======== Given records ========

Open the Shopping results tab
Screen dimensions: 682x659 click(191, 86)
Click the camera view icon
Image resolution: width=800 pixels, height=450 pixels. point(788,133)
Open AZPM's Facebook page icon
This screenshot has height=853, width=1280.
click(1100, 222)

========

Task: Print the records above exactly. Omit nothing.

Task answer:
Open the Shopping results tab
Screen dimensions: 682x659 click(191, 86)
Click the camera view icon
Image resolution: width=800 pixels, height=450 pixels. point(788,133)
Open AZPM's Facebook page icon
This screenshot has height=853, width=1280.
click(1100, 222)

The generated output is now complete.